H complains that we never spend time together anymore because I go to bed at 8. I've told him this was his fault and he needs to fix it. He whined that it isn't fair he has to do all the work, I could at least send him some articles. So I bought him a couple books on sleep training preschoolers. Has he even looked at them? Nope.

I guess the frustrating part is that he gets to be the fun parent, and I'm left to deal with the consequences. H even gets angry at me for cooking food DD doesn't like
and has blamed my cooking for DD's constipation problems (he thinks veggies and beans cause her constipation, not the processed junk he feeds her every day)

Anyway, thanks for the suggestions, everyone. Counseling is a great idea, but we've been doing it for years and our communication problems persist.



You clearly don’t like your husband. Admit it out loud. It will feel better.
Anonymous
Four is old enough that you can start teaching her about healthy choices. Say loudly "oh no candy is bad for out teeth, we don't want cavities!" "Yum, this meal is delicious and nutritious!" Sleep train again, get her buy in. Don't respond to tantrums and don't let DH either. Be firm. Say "we're all having roast chicken and carrots tonight, do not offer an alternate dinner." If he buys candy, throw it out. If she comes into your bed, take her hand and walk her back down to her room.
Anonymous
Marriage counseling stat!
Anonymous
Anonymous wrote:Four is old enough that you can start teaching her about healthy choices. Say loudly "oh no candy is bad for out teeth, we don't want cavities!" "Yum, this meal is delicious and nutritious!" Sleep train again, get her buy in. Don't respond to tantrums and don't let DH either. Be firm. Say "we're all having roast chicken and carrots tonight, do not offer an alternate dinner." If he buys candy, throw it out.
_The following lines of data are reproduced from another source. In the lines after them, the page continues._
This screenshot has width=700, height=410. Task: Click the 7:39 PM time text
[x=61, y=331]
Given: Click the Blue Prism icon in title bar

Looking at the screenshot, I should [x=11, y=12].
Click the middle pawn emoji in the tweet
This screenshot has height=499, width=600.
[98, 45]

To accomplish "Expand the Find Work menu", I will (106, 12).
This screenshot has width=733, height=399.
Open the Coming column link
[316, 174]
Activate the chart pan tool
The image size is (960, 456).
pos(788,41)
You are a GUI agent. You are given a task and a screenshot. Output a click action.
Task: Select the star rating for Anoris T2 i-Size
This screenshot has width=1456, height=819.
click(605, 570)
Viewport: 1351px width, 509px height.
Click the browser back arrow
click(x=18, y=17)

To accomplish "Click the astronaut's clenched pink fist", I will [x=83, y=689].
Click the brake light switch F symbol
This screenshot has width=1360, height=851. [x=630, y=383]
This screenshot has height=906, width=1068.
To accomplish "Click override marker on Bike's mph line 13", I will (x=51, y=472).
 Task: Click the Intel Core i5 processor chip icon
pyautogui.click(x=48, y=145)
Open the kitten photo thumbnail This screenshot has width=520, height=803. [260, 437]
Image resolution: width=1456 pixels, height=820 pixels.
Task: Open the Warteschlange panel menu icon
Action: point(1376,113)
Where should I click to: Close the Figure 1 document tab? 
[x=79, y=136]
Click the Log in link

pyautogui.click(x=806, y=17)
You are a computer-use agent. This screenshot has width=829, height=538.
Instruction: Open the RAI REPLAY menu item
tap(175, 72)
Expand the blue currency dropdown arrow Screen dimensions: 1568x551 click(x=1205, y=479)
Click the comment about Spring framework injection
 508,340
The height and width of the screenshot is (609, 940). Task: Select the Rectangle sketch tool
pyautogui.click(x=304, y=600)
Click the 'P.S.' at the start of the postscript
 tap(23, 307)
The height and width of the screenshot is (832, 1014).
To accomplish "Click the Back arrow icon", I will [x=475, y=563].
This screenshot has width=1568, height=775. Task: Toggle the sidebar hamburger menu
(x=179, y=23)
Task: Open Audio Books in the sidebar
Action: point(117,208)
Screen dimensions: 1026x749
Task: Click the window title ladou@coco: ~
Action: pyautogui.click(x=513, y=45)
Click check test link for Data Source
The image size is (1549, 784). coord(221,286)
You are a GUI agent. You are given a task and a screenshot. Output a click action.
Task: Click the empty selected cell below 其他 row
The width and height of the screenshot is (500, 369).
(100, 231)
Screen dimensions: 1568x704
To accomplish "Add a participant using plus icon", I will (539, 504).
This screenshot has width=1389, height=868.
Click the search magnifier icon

If she comes into your bed, take her hand and walk her back down to her room.


Terrible advice. This kind of parenting inconsistency will confuse your 4yo, and also worsen your marriage.
Anonymous
OP you need to admit that you feel your parenting decisions are good and right and you’re angry at your husband that he won’t just cave to you as alpha mom and parent. Once you’ve done that, you can figure out how to compromise together. But you have to admit your feelings first. Just because he has different ideas doesn’t make him wrong.
Anonymous
Anonymous wrote:OP you need to admit that you feel your parenting decisions are good and right and you’re angry at your husband that he won’t just cave to you as alpha mom and parent. Once you’ve done that, you can figure out how to compromise together. But you have to admit your feelings first. Just because he has different ideas doesn’t make him wrong.


Giving candy all the time is wrong. His ideas are not good.